Bacteria do not see, but they use rhodopsin to translate light into chemical energy. Each photon of light allows for one proton to cross the bacterial membrane. In humans, rhodopsin activates molecules called G proteins, starting the cascade that leads to visual image, explains Subramaniam.

Subramaniam took his "snapshots" by first crystallizing samples of bacterial rhodopsin, then shining a light on the crystals and rapidly freezing the samples in liquid nitrogen at various times following the exposure to light. Each frozen sample reveals rhodopsin at a different millisecond in time following illumination.
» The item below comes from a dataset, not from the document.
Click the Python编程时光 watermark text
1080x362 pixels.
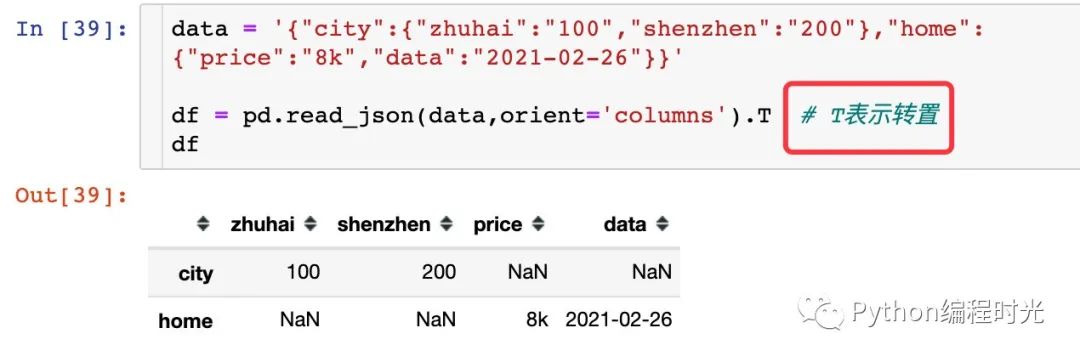(x=948, y=313)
Subramaniam then examined the crystals using electron microscopy.

All rhodopsins are a bundle of seven helices, which surround a light-absorbing molecule called retinal, explains Subramaniam. In bacteria, one of the helices is kinked. In response to light, the kinked helix opens outward, much the way a hinge opens up, he reports. "We now have a good idea of how the pigment opens up," says Subramaniam. His ongoing task is learning how it closes.
--MH

Cortical seats that are fundamental to art

Neurobiologists have discovered, in only the last 20 years or so, areas of the brain that handle highly specialized visual processing. Semir Zeki, a neurobiologist from University College, London, believes that attributes of the visual scene that have special cortical seats in the visual brain are also fundamental to art: "Among these, one can mention color and form, motion and depth, and faces. All these faculties have a separate location in the brain and all of them have primacy in art."
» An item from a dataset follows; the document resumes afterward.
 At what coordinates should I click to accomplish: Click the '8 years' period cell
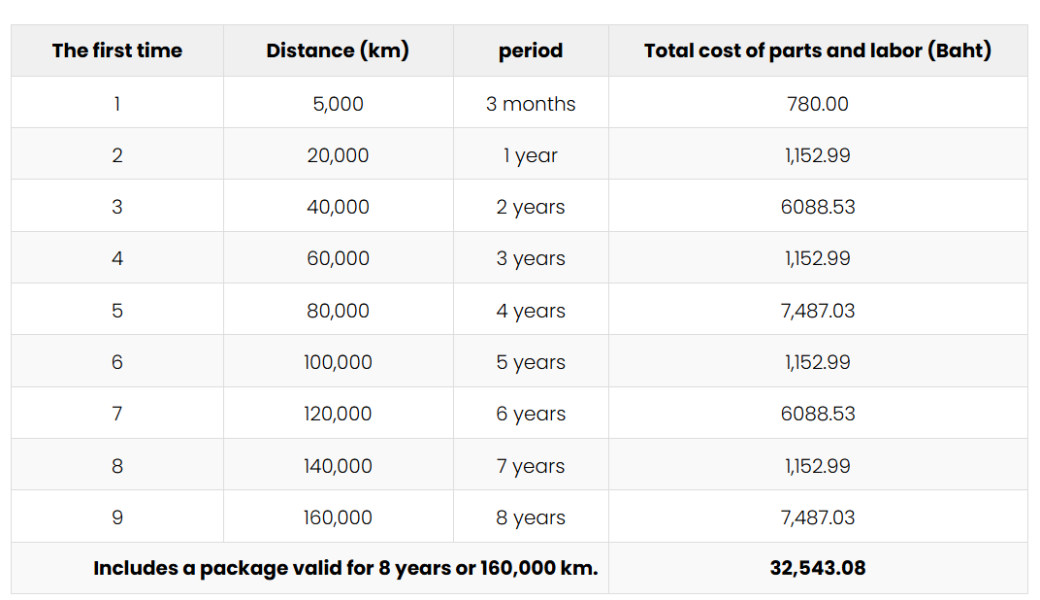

Zeki, who recently delivered the David Bodian Lecture at Hopkins on "Behind Appearance: An Exploration of Art, Vision and the Brain," offered an example in a post-lecture interview: "There is a lot of knowledge contained in the face, which is why the brain devotes special visual centers to it, which in turn explains why portrait painting has had primacy in art, at least Western art. There are visual elements that do not have special cortical seats--the shoulder, the hands, the ears--and they have never had primacy in art. You could, of course, put it the other way and say that there is a lot of information available in faces because the brain has devoted special areas to it."